• _Text block_
══════════

Drug manufacturers will have few alternatives in negotiating Medicare rates
The Inflation Reduction Act gives the U.S. Department of Health and Human Services the authority to negotiate the cost of some prescription drugs covered under Medicare Part D. But although it’s called negotiation, drug manufacturers may find themselves at a distinct disadvantage if they don’t agree with HHS.
That was one of the highlights of a recent Manatt Health webinar on the aspects of the IRA on Medicare prescription drug costs.
The alternatives to a drug manufacturer declining to agree with HHS on price “can be pretty draconian,” said Ian Spatz, Manatt Health senior advisor.
The law establishes an upper limit – or a “maximum fair price” - on what HHS can negotiate.
A drug manufacturer has three choices when presented with the HHS’ final offer of a maximum fair price, Spatz said.
- Accept the price offered by HHS.
- Decline the price and pay an excise tax. The tax begins at a 65% rate on all product sales in the U.S., rising to 95% depending on the length of time that the manufacturer does not comply with the price.
- Decline the price and withdraw all the manufacturer’s products from Medicare and Medicaid - not only the products subject to negotiation.
In addition to HHS being able to strong-arm drug manufacturers to negotiate prices, there is no judicial review of key actions the department might take regarding these negotiations, Spatz said.
“No judicial review leads to questions – what if HHS doesn’t follow the rules as laid out?” he said. “It’s not clear whether anyone can challenge their decisions not to follow the law exactly as it is written.”
The ability to negotiate prices of some Medicare drugs is the first time the federal government will directly regulate the price of prescription drugs in Medicare and, indirectly, limit the ability of drug manufacturers to increase wholesale prices, Spatz said. At the same time, the legislation makes major changes to the Medicare Part D prescription drug benefit. Those changes include:
- Allowing the government to regulate the price of certain drugs under Medicare for the first time under the Drug Price Negotiation Program, through which the government must establish a maximum fair price for certain drugs.
- - Requiring pharmaceutical manufacturers to pay rebates to Medicare if they increase list prices faster than the rate of inflation.
- Overhauling the Medicare Part D benefit by creating an annual $2,000 out-of-pocket cap on Part D prescription drug spending by beneficiaries.
- Capping insulin costs for Medicare enrollees at $35 per month.
Drug price negotiation
Spatz outlined the steps for negotiating drug prices under the IRA. The first step is for HHS to establish a maximum fair price for the selected drugs. The maximum fair price can be no more than the lesser of either:
- Part B drug’s average sales price for the year prior to the selected drug publication date, or a Part D drug’s price net of all price concession, using the most recent year for which data is available, or
- The percentage of the drug’s past nonfederal average manufacturers price. For drugs first selected in 2026, the law uses 2021 prices, increased by inflation. For drugs first selected in 2027 and following years, the law uses the lesser of 2021’s nonfederal average manufacturers price increased by inflation, or the nonfederal average manufacturers price for the year prior to the selected drug publication date. The percentage by which that number is multiplied is based on the type of drug: 75% for “short-monopoly drugs” (approved less than 12 years ago), 65% for “extended-monopoly drugs” (approved between 12 and 15 years ago) and 40% for “long-monopoly drugs” (approved more than 16 years ago).

══════════

• _Your tasks_
1. According to the article on Medicare drug price negotiation, at what rate does the excise tax begin for a manufacturer that declines the HHS price?
2. Carry on the article about Medicare drug price negotiation, picking up right after its final sentence.

• _Source information_
══════════

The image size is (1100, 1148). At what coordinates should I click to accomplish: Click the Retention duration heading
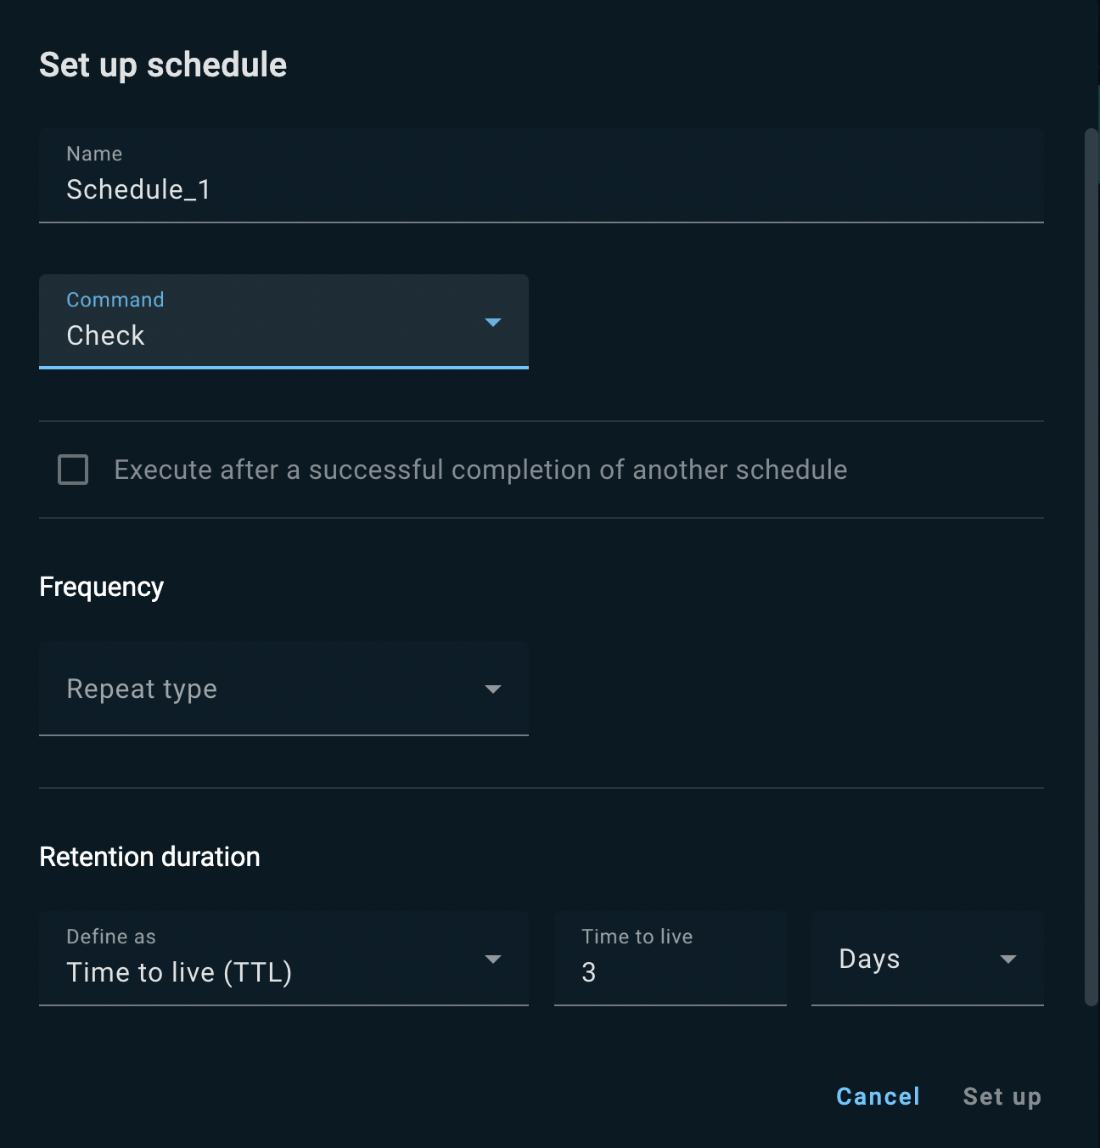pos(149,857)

══════════

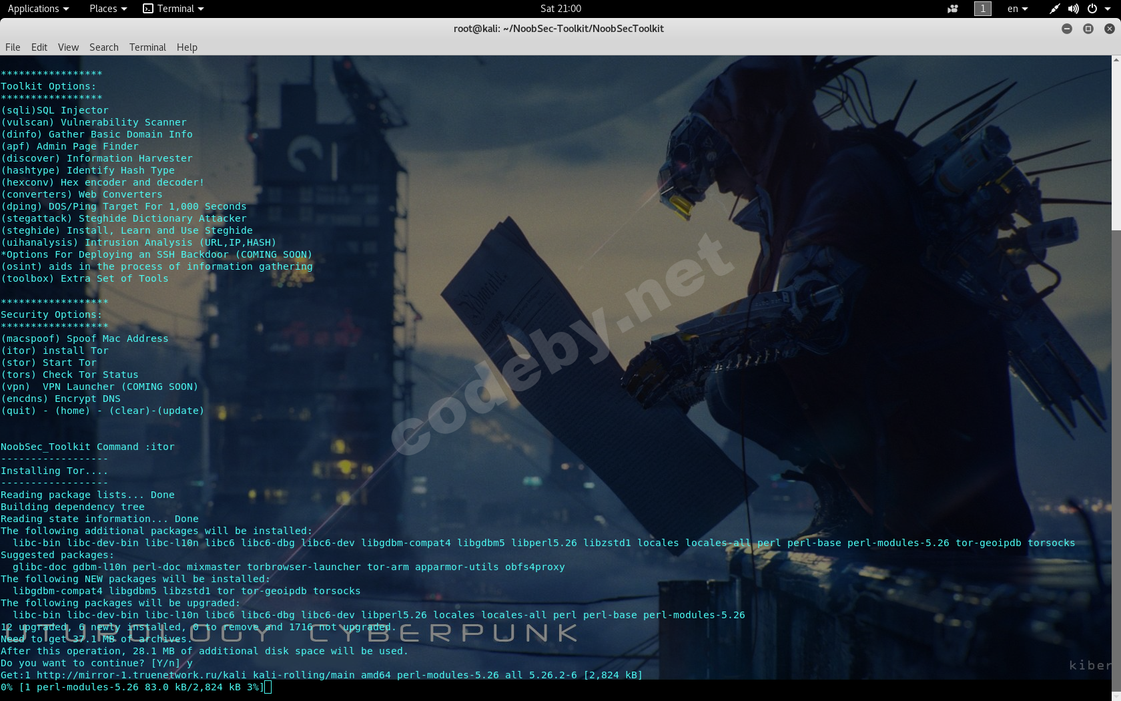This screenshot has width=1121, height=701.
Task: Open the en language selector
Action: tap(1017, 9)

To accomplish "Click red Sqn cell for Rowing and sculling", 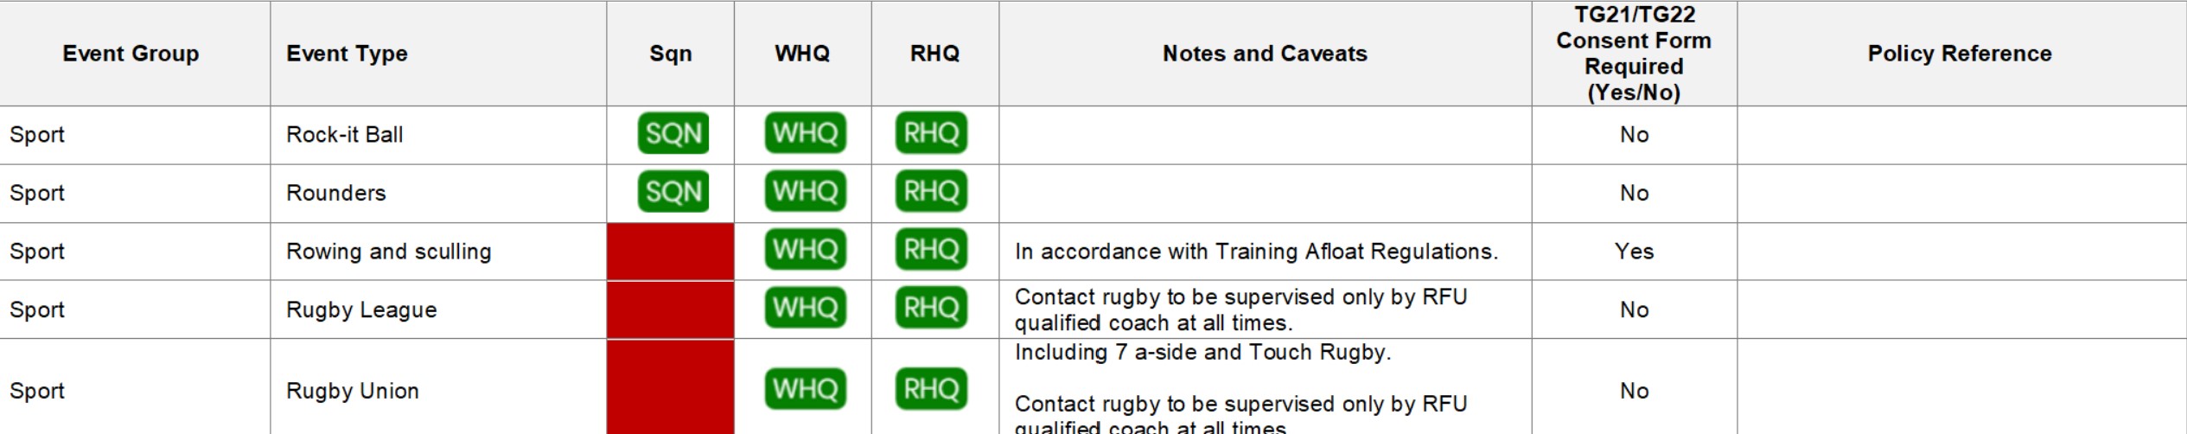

══════════

• _Answers for the tasks_
1. 65% on all product sales in the U.S.

2.
The remaining steps include:
- Each drug has a ceiling price that is tied to the drug’s historical pricing and other factors.
- The maximum fair price may be lower than the ceiling price. There is no limit on how low the maximum fair price may be.
- The maximum fair price will first apply in 2026 in Medicare Part D. Starting in 2028, it will apply to both Parts B and D.
How will HHS select the drugs that will be eligible for price negotiations? Spatz said HHS will have a two-step selection process.
Step 1: Establish list of qualifying single source drugs. On the selected date, HHS will identify all drugs with Medicare sales exceeding $200 million per year in a selected period of time that were approved by the Food and Drug Administration more than seven years ago (for small molecule drugs with no marketed generic) or were FDA licensed more than 11 years ago (for biologics with no marketed biosimilar). Orphan drugs and plasma-derived drugs and biologics are excluded from this list.
Step 2: Establish list of negotiation-eligible drugs. HHS will list from highest to lowest spending the 50 Part D qualifying single source drugs with the highest spending for the applicable year. This list will exclude drugs and biologics previously selected and exclude any small biotech drugs for 2026, 2027 and 2028. HHS then will list from highest to lowest spending the 50 Part B qualifying single source drugs with the highest spending for the Medicare spending reference period. This list also will exclude the drugs and biologics from the Part D list described previously.
The two lists will be combined and ranked again from highest to lowest spending. HHS then will select starting from the drug with the highest spending up to the number of drugs required for a particular year. Ten drugs will be selected for 2026, 15 for 2027, 15 for 2028 and 20 in subsequent years.
“HHS has no discretion on which drugs to pick. It will be done solely on numbers,” Spatz said.
The first list of 10 selected drugs will be published in September 2023 to take effect in 2026.
Inflation rebates
Inflation rebates are another pillar of the IRA regarding prescription drugs and Medicare, said Alexander Dworkowitz, Manatt Health partner.
The law mandates that manufacturers pay rebates to the Supplemental Medical Insurance trust fund if they increase the price of their Medicare Part B and Part D drugs faster than the rate of inflation.
Manufacturers are subject to civil monetary penalties for failure to pay rebates. In addition, there is no administrative or judicial review to determine the number of units subject to rebates, to determine whether a drug is subject to rebates, and the calculation of the rebate amount.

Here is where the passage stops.